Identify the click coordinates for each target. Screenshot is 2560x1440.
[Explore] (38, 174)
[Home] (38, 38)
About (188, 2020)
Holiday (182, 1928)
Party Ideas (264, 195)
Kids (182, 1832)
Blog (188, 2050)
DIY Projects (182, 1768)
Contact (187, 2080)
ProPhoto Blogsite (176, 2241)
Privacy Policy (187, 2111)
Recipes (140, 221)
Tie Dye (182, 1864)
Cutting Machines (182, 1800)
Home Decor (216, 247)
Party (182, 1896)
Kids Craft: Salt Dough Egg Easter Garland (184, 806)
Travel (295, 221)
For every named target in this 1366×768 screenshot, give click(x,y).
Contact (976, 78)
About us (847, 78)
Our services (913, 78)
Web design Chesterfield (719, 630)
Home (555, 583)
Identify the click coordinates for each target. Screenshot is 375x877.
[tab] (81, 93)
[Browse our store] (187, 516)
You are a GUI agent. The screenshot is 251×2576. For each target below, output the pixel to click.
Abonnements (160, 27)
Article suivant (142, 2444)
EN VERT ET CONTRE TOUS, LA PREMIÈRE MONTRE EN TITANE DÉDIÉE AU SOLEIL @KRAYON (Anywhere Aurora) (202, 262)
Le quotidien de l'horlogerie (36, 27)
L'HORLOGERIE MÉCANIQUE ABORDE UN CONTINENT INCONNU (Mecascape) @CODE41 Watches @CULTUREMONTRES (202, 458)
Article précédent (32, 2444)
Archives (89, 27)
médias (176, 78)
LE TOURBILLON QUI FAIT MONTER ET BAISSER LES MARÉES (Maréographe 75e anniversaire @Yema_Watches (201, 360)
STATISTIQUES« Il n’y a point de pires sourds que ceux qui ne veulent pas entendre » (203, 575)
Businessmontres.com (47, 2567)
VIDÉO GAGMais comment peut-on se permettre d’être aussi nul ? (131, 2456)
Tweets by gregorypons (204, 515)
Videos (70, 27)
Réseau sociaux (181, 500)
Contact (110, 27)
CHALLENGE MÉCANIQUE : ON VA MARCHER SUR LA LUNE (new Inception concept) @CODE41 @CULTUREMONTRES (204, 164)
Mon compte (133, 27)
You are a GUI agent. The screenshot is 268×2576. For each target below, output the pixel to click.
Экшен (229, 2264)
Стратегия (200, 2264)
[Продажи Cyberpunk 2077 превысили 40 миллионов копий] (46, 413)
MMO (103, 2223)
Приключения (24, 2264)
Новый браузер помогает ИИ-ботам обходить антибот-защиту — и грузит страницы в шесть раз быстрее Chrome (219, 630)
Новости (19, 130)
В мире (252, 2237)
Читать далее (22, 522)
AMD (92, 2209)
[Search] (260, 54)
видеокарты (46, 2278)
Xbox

****************************************

## Work instructions
Copy the records exactly.

## Solution for this problem
Identify the click coordinates for each target. Screenshot is 2560x1440.
[Explore] (38, 174)
[Home] (38, 38)
About (188, 2020)
Holiday (182, 1928)
Party Ideas (264, 195)
Kids (182, 1832)
Blog (188, 2050)
DIY Projects (182, 1768)
Contact (187, 2080)
ProPhoto Blogsite (176, 2241)
Privacy Policy (187, 2111)
Recipes (140, 221)
Tie Dye (182, 1864)
Cutting Machines (182, 1800)
Home Decor (216, 247)
Party (182, 1896)
Kids Craft: Salt Dough Egg Easter Garland (184, 806)
Travel (295, 221)
For every named target in this 1366×768 screenshot, give click(x,y).
Contact (976, 78)
About us (847, 78)
Our services (913, 78)
Web design Chesterfield (719, 630)
Home (555, 583)
Identify the click coordinates for each target. Screenshot is 375x877.
[tab] (81, 93)
[Browse our store] (187, 516)
You are a GUI agent. The screenshot is 251×2576. For each target below, output the pixel to click.
Abonnements (160, 27)
Article suivant (142, 2444)
EN VERT ET CONTRE TOUS, LA PREMIÈRE MONTRE EN TITANE DÉDIÉE AU SOLEIL @KRAYON (Anywhere Aurora) (202, 262)
Le quotidien de l'horlogerie (36, 27)
L'HORLOGERIE MÉCANIQUE ABORDE UN CONTINENT INCONNU (Mecascape) @CODE41 Watches @CULTUREMONTRES (202, 458)
Article précédent (32, 2444)
Archives (89, 27)
médias (176, 78)
LE TOURBILLON QUI FAIT MONTER ET BAISSER LES MARÉES (Maréographe 75e anniversaire @Yema_Watches (201, 360)
STATISTIQUES« Il n’y a point de pires sourds que ceux qui ne veulent pas entendre » (203, 575)
Businessmontres.com (47, 2567)
VIDÉO GAGMais comment peut-on se permettre d’être aussi nul ? (131, 2456)
Tweets by gregorypons (204, 515)
Videos (70, 27)
Réseau sociaux (181, 500)
Contact (110, 27)
CHALLENGE MÉCANIQUE : ON VA MARCHER SUR LA LUNE (new Inception concept) @CODE41 @CULTUREMONTRES (204, 164)
Mon compte (133, 27)
You are a GUI agent. The screenshot is 268×2576. For each target below, output the pixel to click.
Экшен (229, 2264)
Стратегия (200, 2264)
[Продажи Cyberpunk 2077 превысили 40 миллионов копий] (46, 413)
MMO (103, 2223)
Приключения (24, 2264)
Новый браузер помогает ИИ-ботам обходить антибот-защиту — и грузит страницы в шесть раз быстрее Chrome (219, 630)
Новости (19, 130)
В мире (252, 2237)
Читать далее (22, 522)
AMD (92, 2209)
[Search] (260, 54)
видеокарты (46, 2278)
Xbox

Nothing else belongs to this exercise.